Update, June 24 at 9:20 p.m. EDT: SpaceX has announced they are now targeting a 2:30 a.m. EDT (0630 GMT) launch time, three hours into their original launch window.
This Monday (June 24), the nonprofit organization The Planetary Society will launch LightSail 2, the first spacecraft propelled solely by sunlight, in a mission made possible by crowd-funding, officials said.
While it won't be the first spacecraft to successfully use a solar sail (opens in new tab) at some distance from Earth — that honor goes to the Japanese spacecraft Ikaros, which launched in 2010 — it is an important extension of that technology. The Planetary Society has twice attempted testing solar sailing in the past. LightSail 2's predecessor, a test mission called LightSail, launched May 20, 2015. Ten years prior, the organization had launched a lightsail dubbed Cosmos 1, but it was lost due to a rocket failure.
For Bill Nye, science communicator and CEO of The Planetary Society, the LightSail 2 mission taps into a long-held dream, inspired by his time spent 42 years ago sitting in Carl Sagan's classroom and listening to him talk about solar sailing, Nye said during a media teleconference held yesterday (June 20).
Like a sailboat, the spacecraft is propelled by pressure; in the upcoming LightSail 2 demonstration test in low-Earth orbit, engineers want to see if a spacecraft can be propelled by the pressure of photons (particles of electromagnetic radiation) emanating from the sun.
To be pushed along by this solar wind, the core body of the LightSail 2 spacecraft — which is about the size of a loaf of bread — will release a 344-square-foot (32-square-meter) solar sail to surf in space.
"The key thing with Lightsail 2 is trying to demonstrate, for the first time, if you can do solar sailing with a small satellite; that it is viable, that we can control solar sailing," Bruce Betts, chief scientist and LightSail 2 program manager, said during the teleconference.
LightSail 2 will enter a circular, 447-mile (720-kilometer) orbit within a student-built spacecraft named Prox-1, which will blast off aboard a SpaceX Falcon Heavy rocket scheduled to launch during a 4-hour window that opens at 11:30 p.m. EDT June 24 (0330 GMT June 25).
Seven days after emerging from the rocket's fairing, Prox-1 will release the roughly 11-pound (5-kilogram) LightSail 2 cubesat, according to LightSail 2 project manager David Spencer. As LightSail 2 separates and drifts away, the spacecraft's radios will turn on, and if everything goes according to plan, the team will be able to monitor the craft to ensure that it's working properly. After four days of systems observations, the team will deploy the four triangular sails that collectively span an area about the size of a boxing ring, the team said.
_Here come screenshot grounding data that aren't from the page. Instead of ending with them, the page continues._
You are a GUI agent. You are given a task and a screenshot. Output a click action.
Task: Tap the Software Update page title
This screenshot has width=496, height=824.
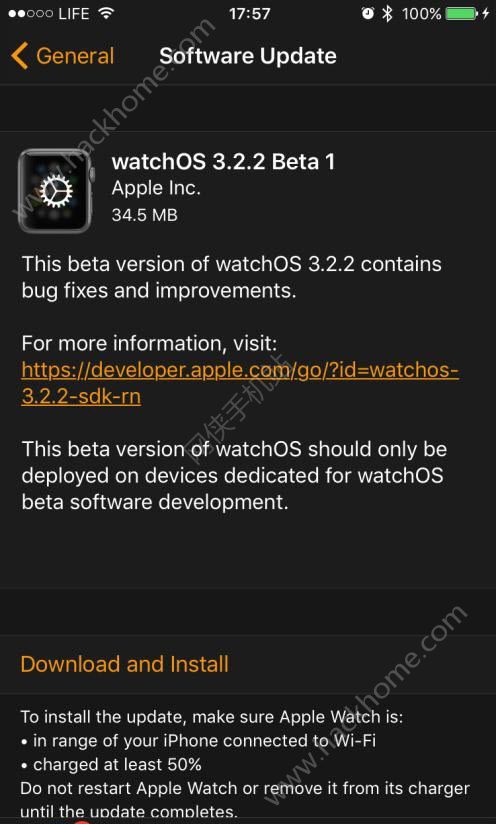[x=248, y=56]
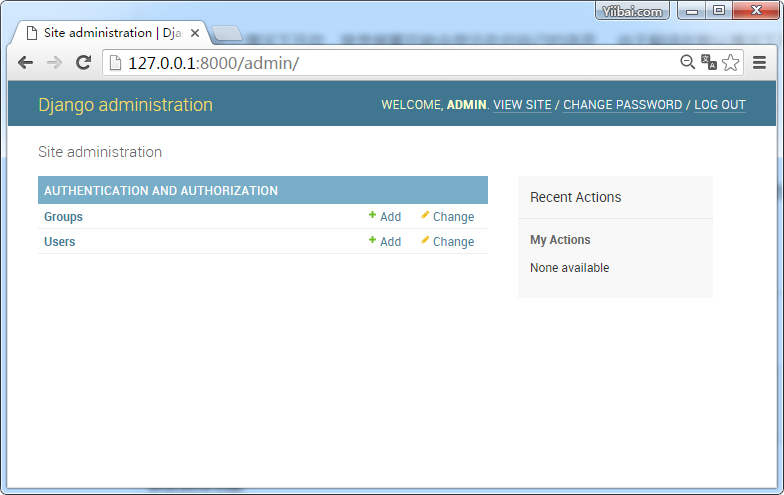Click the browser forward arrow button

pyautogui.click(x=54, y=62)
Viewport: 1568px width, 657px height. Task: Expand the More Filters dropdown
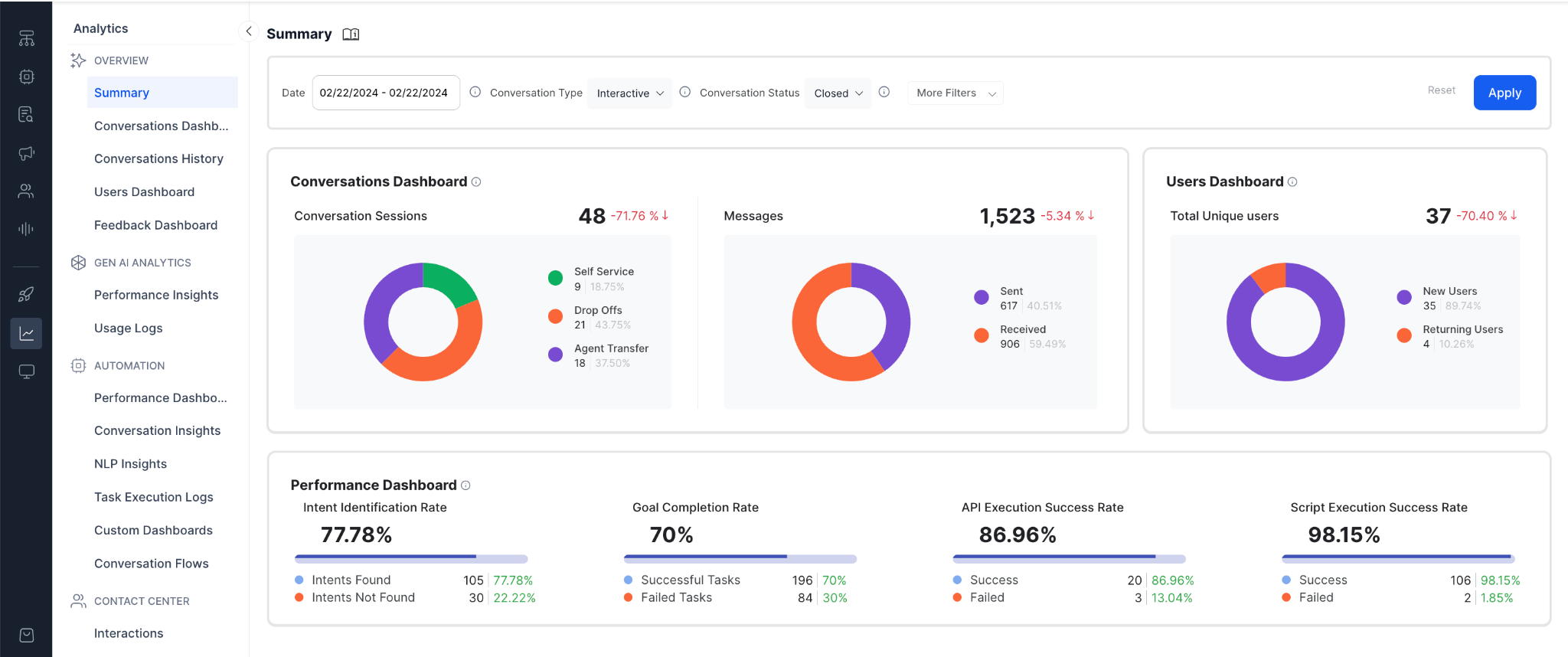point(955,93)
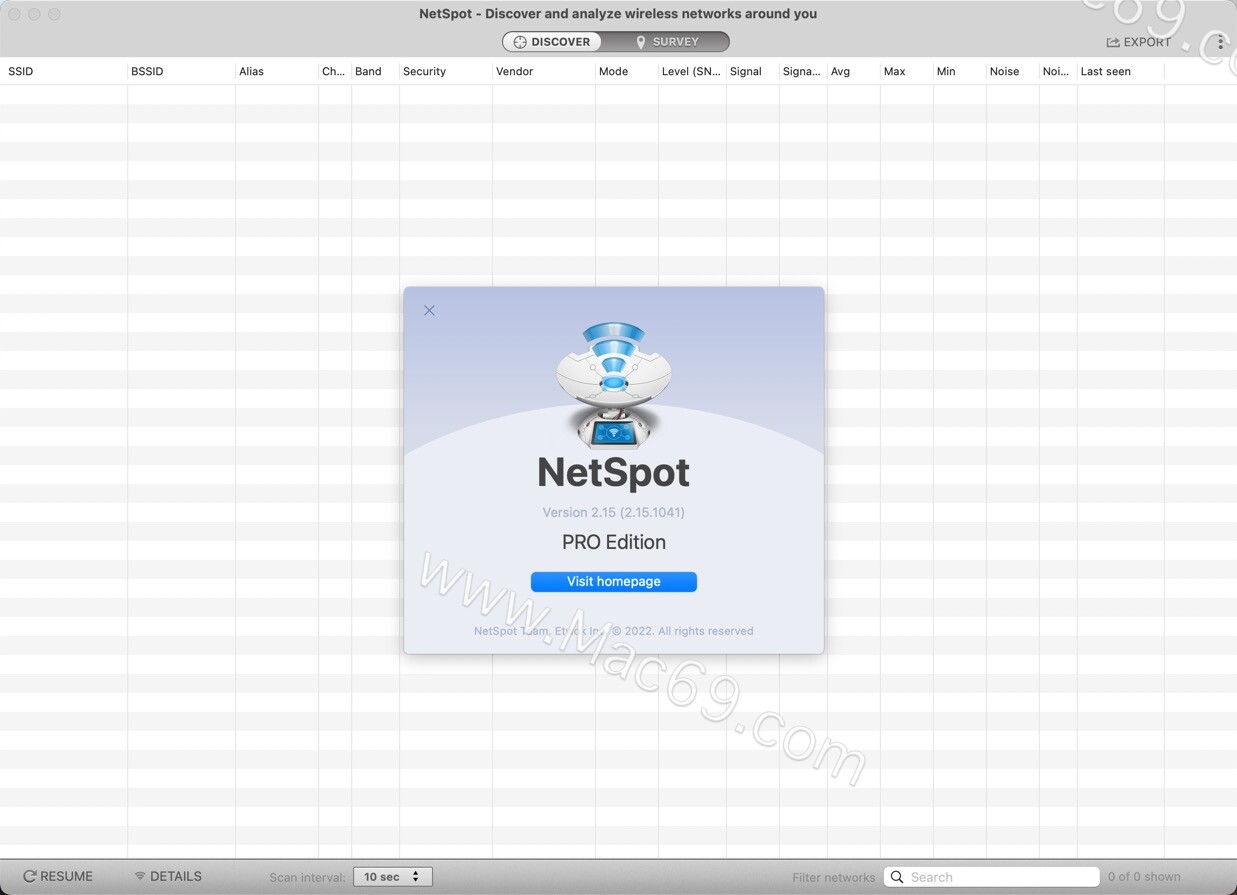Screen dimensions: 1237x895
Task: Click the EXPORT share icon
Action: pyautogui.click(x=1111, y=42)
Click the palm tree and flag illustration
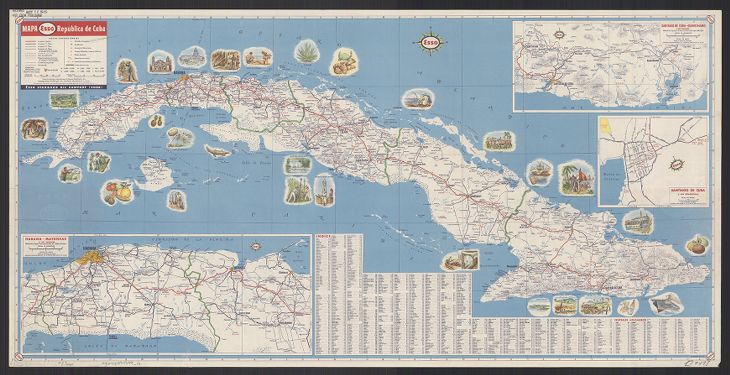Image resolution: width=730 pixels, height=375 pixels. tap(576, 178)
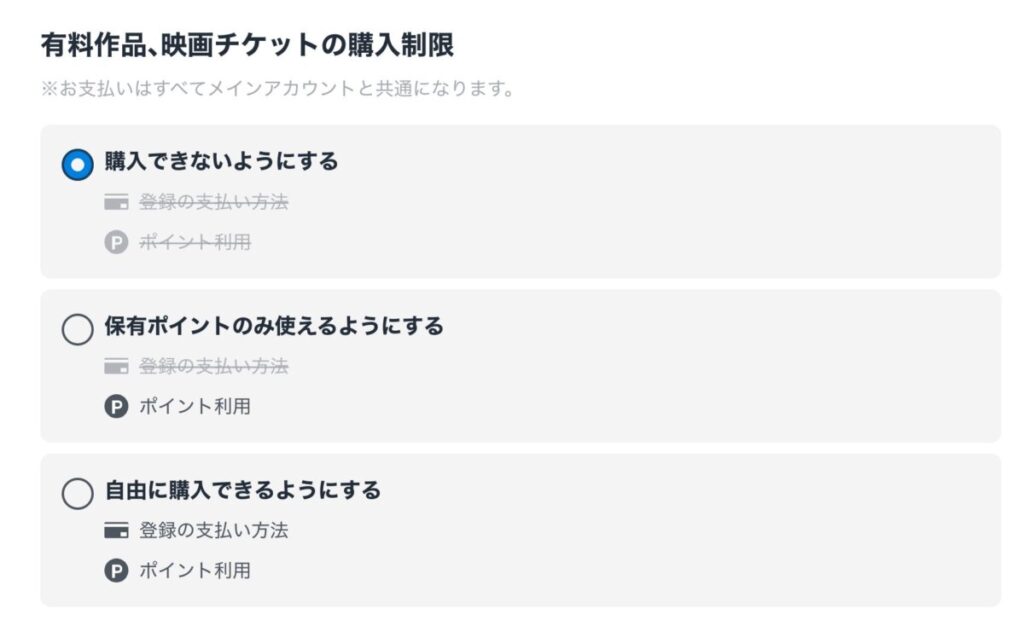Click struck-through 登録の支払い方法 text under 購入できないようにする
This screenshot has width=1024, height=626.
[x=214, y=203]
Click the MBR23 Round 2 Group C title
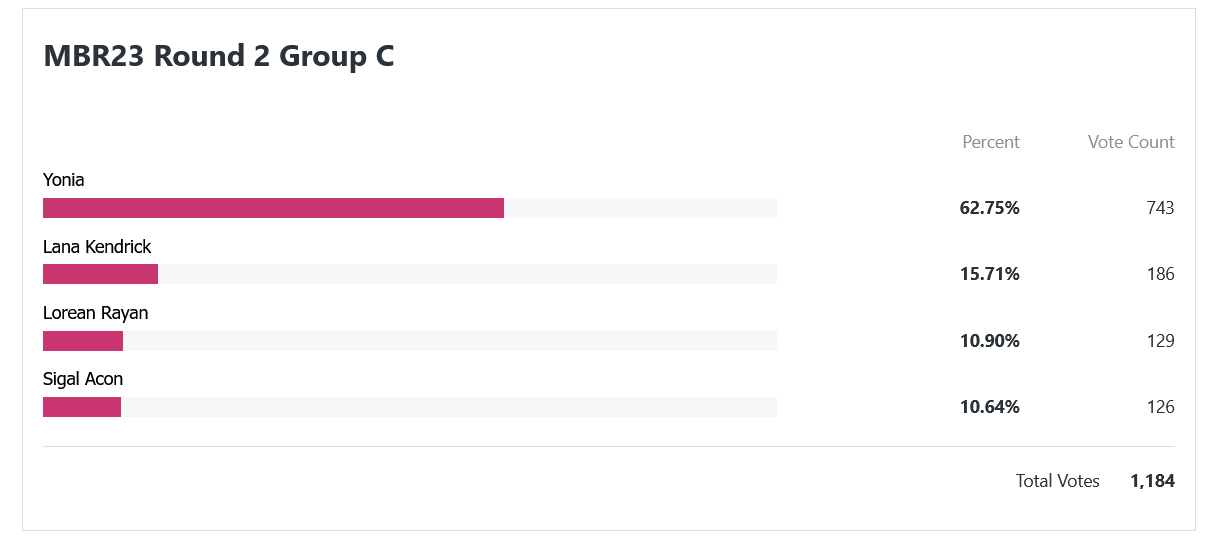 point(219,56)
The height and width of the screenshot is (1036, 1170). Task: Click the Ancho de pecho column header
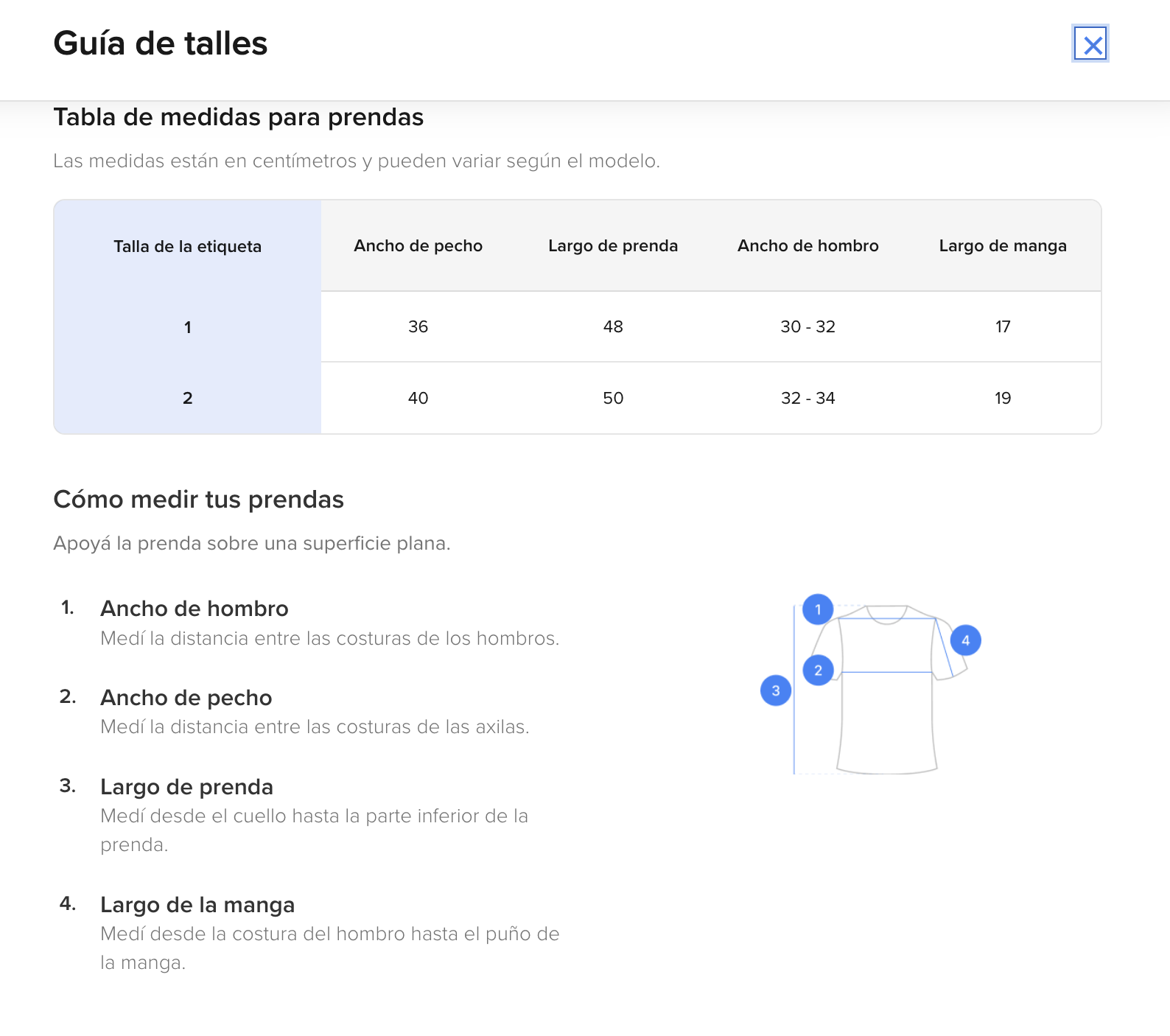418,246
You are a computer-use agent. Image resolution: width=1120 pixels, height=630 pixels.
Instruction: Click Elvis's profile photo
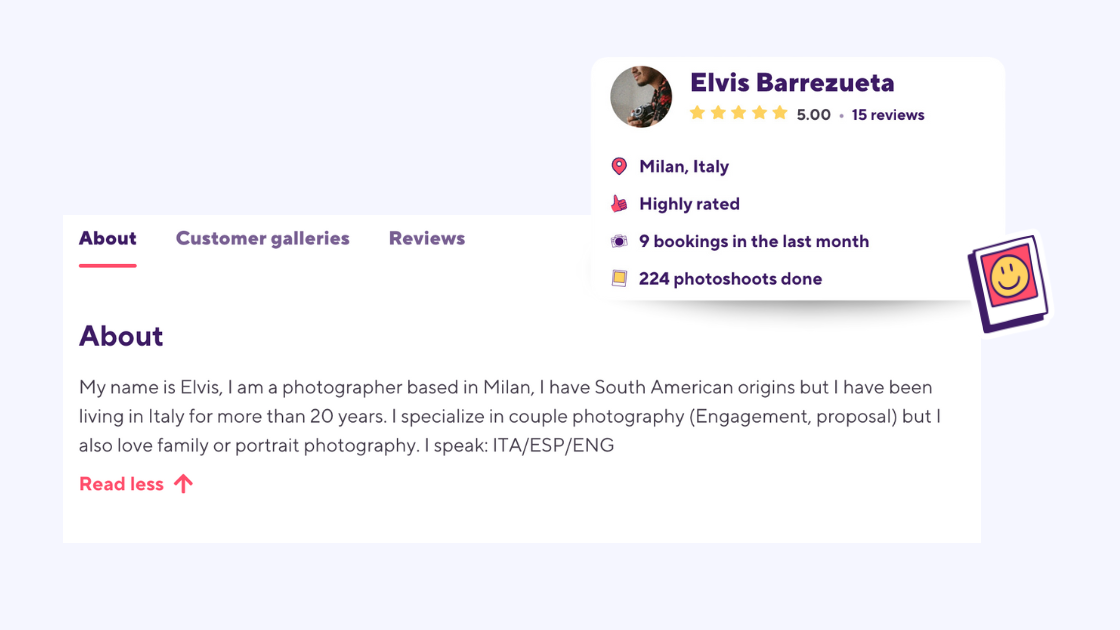(x=641, y=96)
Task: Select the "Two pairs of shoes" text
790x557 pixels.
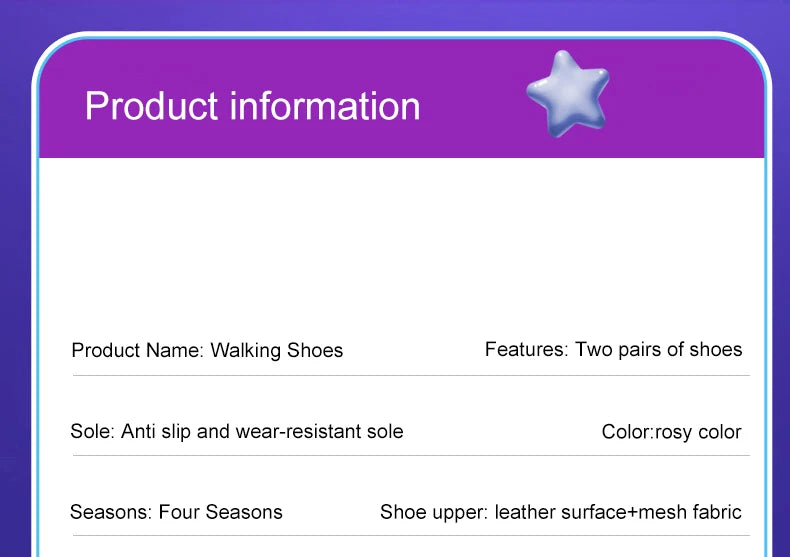Action: point(658,350)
In addition to offering an impressive new approach to propellant, the project also drew questions about its crowd-funded nature. LightSail 2 drew contributions ranging from $5 to $1 million, said Jennifer Vaughn, COO of The Planetary Society. That's a model that the organization intends to continue pursuing for other, equally cutting-edge space exploration projects.
"We've always been about kick-starting, seed-funding new technology … that's really how we tiptoed into solar sailing to begin with … we had some smaller opportunities that turned into bigger opportunities," Vaughn said. "Before we knew it, we were doing our own mission. The organization is going to continue down this path."
Vaughn added that the organization is planning to switch to an open proposal process in 2020 to draw a broader range of potential missions to tackle. But those initiatives won't include another solar sail; The Planetary Society wants to leave that to other organizations once the technology is clearly feasible.
Future solar sail projects could include interstellar projects, the team emphasized. "A lot of the missions that have been conceived to use solar sails that go to the outer edges of the solar system or beyond the heliopause only use solar sails during the early part of the mission, when they're near the sun," Spencer said. "Most of these mission concepts drop the sail off to get rid of that mass."
That means that someday, solar sail designers will need to address planetary protection policies, which keep space environments clean of microbial contamination from Earth (or vice-versa). Though not an issue for this test of LightSail 2, Betts said, it would certainly play a role in future missions with this design, and would depend on the direction in which the craft would travel.
"You know, one of the dreams in the solar-sailing communities is to get to the round number of a hundred kilometers a second [62 miles a second] of spacecraft speed relative to the sun, let's say," Nye said. "So in order to do that, you would have to have a spacecraft that can travel successfully very close to the sun and deal with the very high temperatures and high radiation environment near the sun." A sail material that could withstand this scenario, Nye said, might lead to a material that could be sterilized — "where you just cook the thing to kill the microbes" — by conventional heating.
But for now, solar sailing will stay within Earth's orbit — which means that you may be able to spot LightSail 2 in the sky. Keep in mind that spacecraft viewing is restricted to latitudes within 42 degrees of the equator. If you are within these margins, or if you are just curious, The Planetary Society recommends opening Google Maps, right-clicking the map, selecting "What's Here?," and plugging in 42 and -42 for the latitude to find the spacecraft.